Exercise objective>
The reply should hold every entry exactly as written and none of the pictures.

Given data>
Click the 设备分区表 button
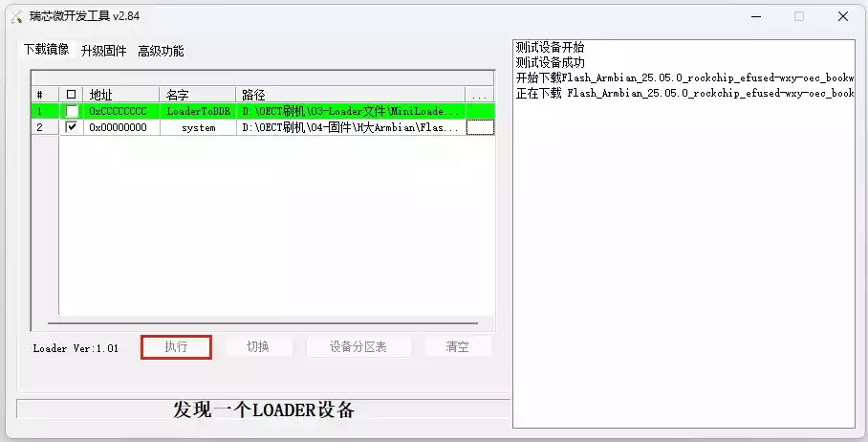 point(358,347)
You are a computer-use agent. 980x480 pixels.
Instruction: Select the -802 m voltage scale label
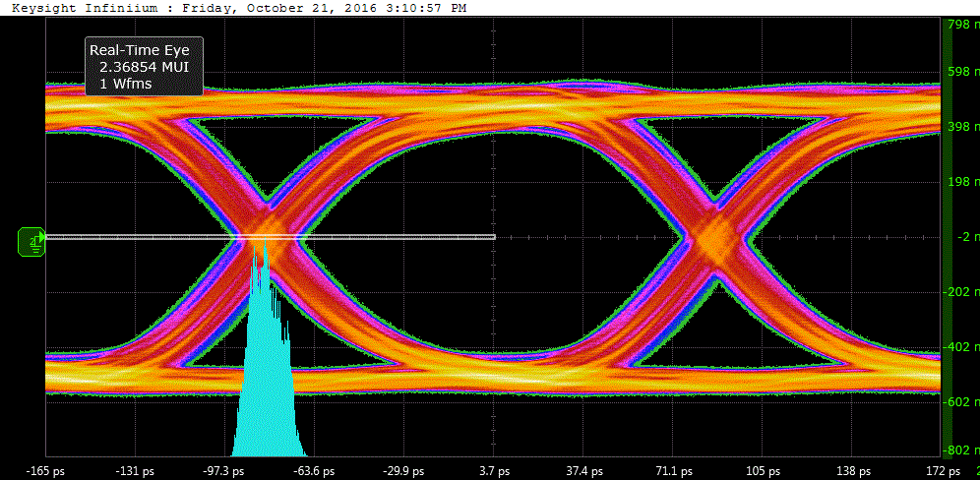point(961,450)
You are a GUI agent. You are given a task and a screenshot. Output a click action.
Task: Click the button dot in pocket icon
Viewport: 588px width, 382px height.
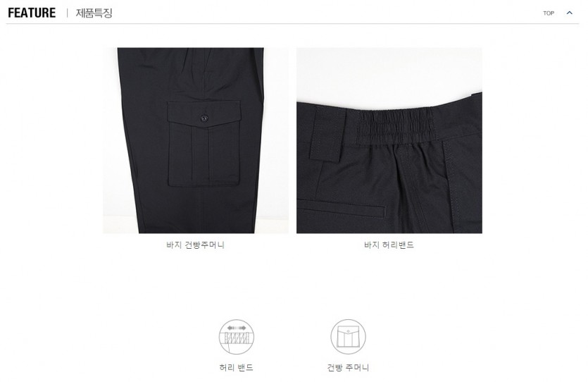(x=348, y=331)
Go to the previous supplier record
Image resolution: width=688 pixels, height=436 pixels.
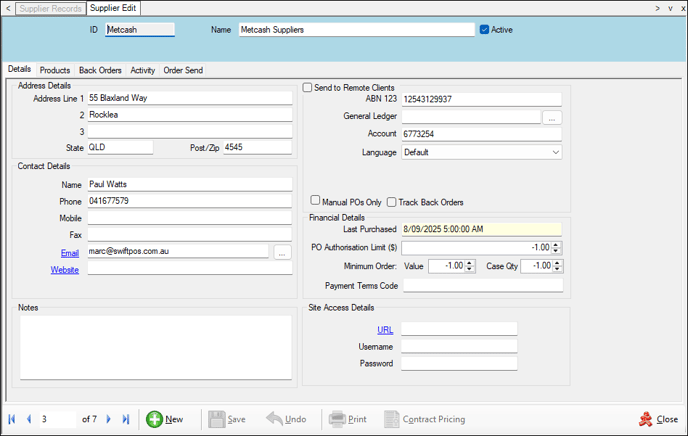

Answer space>
Click the 设备分区表 button
 point(358,347)
You are a computer-use agent. 980x480 pixels.
Instruction: Select the -802 m voltage scale label
point(961,450)
You are a GUI agent. You are given a task and a screenshot. Output a click action.
Task: Click the button dot in pocket icon
Viewport: 588px width, 382px height.
(x=348, y=331)
Go to the previous supplier record
Image resolution: width=688 pixels, height=436 pixels.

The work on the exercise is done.